Unless you have been hiding in a cave, it’s pretty tough to have missed the changes in the property market over the last ten years and even in the last 2 -3 years.
There’s no doubt about it, it’s been a rollercoaster.
Here’s the thing, That’s part of the fun of property investing.
It’s cyclical, there are peaks and troughs, values go up and down. Banks, increase or decrease lending seemingly, at will.
The ability to read the market and make sophisticated investment decisions is what separates educated, strategic investors from chancers just wanting to get rich quick.
Reading these articles is a great way to start that education.
The great news is that you can still profit from property regardless of the market!

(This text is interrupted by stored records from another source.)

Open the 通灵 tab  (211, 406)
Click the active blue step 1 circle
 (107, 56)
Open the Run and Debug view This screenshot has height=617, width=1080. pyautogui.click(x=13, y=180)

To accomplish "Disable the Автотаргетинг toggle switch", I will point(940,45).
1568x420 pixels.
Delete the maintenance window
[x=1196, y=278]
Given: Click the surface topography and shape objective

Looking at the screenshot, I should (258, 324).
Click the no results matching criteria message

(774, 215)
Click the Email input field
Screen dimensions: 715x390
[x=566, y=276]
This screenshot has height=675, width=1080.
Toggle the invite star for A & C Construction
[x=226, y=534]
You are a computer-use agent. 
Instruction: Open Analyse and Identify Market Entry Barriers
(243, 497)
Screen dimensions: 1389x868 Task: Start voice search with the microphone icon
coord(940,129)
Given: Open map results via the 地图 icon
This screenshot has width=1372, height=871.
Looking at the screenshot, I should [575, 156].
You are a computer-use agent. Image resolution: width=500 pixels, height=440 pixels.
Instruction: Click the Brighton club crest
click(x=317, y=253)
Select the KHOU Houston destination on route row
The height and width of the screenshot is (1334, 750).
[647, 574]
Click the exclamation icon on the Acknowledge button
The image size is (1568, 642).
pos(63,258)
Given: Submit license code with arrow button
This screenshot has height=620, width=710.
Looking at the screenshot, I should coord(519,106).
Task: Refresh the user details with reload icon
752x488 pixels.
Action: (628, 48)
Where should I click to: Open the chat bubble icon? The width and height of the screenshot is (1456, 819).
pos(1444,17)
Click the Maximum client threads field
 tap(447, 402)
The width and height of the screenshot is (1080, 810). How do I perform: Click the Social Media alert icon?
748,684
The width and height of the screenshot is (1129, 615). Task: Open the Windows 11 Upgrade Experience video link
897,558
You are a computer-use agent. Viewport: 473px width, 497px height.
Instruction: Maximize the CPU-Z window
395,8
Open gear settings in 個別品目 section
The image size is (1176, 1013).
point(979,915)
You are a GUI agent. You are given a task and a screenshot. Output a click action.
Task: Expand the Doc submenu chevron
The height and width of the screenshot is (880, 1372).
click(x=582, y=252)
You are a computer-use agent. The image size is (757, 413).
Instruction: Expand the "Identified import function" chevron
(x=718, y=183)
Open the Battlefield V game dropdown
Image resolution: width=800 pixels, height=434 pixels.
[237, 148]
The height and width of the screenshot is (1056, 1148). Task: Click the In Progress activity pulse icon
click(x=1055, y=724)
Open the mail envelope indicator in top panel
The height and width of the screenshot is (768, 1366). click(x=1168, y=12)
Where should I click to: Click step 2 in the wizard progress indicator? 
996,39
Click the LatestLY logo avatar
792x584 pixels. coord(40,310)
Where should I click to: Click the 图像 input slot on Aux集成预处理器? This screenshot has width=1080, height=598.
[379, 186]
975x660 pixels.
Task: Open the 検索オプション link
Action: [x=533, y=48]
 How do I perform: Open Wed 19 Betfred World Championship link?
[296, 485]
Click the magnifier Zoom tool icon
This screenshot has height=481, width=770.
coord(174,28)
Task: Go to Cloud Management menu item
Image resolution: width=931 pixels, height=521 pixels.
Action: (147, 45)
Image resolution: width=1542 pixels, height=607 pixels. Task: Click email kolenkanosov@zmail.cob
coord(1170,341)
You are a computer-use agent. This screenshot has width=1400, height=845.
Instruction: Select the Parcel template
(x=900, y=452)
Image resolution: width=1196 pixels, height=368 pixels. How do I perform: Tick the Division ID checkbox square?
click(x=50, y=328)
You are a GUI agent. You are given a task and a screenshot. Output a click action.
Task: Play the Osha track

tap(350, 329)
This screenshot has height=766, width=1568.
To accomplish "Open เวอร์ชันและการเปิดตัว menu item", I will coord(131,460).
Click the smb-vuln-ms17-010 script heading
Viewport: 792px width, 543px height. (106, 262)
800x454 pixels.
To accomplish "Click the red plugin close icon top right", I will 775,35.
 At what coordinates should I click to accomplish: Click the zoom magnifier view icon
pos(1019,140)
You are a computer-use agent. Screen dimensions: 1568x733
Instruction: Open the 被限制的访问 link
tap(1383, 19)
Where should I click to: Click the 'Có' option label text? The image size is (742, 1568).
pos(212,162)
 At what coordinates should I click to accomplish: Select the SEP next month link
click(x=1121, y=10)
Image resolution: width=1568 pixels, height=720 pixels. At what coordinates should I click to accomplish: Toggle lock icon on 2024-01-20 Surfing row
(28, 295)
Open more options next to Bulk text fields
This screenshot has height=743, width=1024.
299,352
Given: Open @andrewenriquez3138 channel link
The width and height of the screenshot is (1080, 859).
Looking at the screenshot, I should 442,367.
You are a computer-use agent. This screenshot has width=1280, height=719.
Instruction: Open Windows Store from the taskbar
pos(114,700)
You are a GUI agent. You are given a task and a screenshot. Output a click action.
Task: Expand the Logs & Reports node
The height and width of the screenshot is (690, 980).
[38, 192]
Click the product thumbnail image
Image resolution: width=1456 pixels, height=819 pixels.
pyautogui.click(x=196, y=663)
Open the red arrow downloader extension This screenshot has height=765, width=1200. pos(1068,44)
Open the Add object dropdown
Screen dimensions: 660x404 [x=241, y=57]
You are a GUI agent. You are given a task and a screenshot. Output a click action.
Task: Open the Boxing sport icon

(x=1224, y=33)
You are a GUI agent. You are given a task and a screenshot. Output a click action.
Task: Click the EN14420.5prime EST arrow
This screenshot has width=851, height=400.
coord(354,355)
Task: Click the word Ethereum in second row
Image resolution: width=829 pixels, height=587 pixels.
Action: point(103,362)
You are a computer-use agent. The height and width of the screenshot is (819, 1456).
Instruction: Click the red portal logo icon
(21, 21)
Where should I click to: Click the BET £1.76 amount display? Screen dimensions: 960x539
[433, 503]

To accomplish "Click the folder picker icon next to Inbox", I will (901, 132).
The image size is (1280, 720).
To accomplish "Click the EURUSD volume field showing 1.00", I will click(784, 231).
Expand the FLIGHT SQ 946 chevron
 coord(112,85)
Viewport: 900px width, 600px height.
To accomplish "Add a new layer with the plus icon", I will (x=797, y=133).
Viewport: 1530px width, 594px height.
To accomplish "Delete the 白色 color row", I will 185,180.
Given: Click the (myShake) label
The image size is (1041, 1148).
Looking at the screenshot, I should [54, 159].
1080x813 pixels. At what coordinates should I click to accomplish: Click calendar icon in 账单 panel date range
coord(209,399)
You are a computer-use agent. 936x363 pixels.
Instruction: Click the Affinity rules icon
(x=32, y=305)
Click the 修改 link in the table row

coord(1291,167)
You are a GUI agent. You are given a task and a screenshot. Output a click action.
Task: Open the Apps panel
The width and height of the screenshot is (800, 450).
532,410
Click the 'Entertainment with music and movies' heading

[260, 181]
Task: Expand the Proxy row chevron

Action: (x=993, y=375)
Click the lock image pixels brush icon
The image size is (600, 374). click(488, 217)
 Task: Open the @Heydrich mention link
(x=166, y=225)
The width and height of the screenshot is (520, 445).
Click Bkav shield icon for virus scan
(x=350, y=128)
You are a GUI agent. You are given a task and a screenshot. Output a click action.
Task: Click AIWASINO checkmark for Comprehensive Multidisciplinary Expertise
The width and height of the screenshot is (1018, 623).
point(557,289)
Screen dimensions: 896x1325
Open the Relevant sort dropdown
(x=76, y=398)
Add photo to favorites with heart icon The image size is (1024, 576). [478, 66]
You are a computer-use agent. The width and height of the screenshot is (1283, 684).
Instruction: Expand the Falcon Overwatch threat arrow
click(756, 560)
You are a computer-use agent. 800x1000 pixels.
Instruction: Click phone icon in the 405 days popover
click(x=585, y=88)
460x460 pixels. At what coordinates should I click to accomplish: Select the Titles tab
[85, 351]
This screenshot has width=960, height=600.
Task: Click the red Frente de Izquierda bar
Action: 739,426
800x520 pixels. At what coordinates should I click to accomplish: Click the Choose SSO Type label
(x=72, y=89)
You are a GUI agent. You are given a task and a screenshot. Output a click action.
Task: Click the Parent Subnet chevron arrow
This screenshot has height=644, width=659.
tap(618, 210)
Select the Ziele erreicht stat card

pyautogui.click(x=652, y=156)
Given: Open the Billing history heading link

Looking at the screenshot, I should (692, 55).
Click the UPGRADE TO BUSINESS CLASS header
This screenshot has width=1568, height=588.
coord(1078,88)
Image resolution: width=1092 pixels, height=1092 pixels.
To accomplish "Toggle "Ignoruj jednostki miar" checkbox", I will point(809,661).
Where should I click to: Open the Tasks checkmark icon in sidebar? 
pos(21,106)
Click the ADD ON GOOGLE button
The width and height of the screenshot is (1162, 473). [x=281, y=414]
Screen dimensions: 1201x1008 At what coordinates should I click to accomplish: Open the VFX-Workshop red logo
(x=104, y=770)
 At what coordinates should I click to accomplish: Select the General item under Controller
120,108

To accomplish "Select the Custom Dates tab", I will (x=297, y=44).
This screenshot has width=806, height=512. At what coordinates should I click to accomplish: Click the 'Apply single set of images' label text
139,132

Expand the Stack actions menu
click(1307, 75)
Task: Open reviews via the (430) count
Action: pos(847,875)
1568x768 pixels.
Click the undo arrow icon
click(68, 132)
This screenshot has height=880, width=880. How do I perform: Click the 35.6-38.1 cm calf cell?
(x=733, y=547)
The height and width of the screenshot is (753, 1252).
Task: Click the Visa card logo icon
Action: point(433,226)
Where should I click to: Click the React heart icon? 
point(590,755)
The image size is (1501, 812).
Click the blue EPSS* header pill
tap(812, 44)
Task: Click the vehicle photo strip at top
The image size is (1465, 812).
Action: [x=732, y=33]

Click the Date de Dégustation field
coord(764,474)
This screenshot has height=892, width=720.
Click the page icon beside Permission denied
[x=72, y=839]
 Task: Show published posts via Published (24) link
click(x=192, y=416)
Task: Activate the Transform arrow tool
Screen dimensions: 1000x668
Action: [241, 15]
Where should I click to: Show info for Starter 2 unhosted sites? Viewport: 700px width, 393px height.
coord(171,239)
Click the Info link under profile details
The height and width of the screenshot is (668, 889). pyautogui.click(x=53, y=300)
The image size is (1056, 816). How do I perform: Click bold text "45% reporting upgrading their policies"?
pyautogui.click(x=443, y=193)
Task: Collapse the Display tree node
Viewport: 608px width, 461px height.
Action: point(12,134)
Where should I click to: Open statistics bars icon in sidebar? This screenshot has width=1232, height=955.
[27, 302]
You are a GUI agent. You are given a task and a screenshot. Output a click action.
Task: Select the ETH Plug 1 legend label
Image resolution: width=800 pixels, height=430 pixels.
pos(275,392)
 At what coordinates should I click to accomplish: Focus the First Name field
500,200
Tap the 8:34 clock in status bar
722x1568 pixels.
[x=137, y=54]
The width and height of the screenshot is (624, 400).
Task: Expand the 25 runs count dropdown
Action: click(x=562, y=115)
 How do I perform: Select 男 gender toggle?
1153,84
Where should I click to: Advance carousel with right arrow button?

Here are just a couple of strategies I use in my business every single day.
First up, a buoyant market
So first up, how do you recognise a buoyant market?
There are a few keys:
- You’ll notice that everyone and their dog decides to get involved in property
- Properties don’t stay on the market very long and often have closed bidding
- Property prices rise substantially
- Media becomes negative about landlords affecting 1st-time buyers
- Lending is fairly easy to come by
- You don’t have to persuade people on the concept of property investing, they are pre-sold
Given that property prices are rising dramatically in a market like this, which strategies are the most appropriate?
Often, because the prices of family homes are rising dramatically the rental return isn’t enough to cover the lending and provide a decent income.
In these cases ‘value add strategies’ work really well.
‘Value add’ strategies are those that work to either strategically add value to the rental income or to the property value itself.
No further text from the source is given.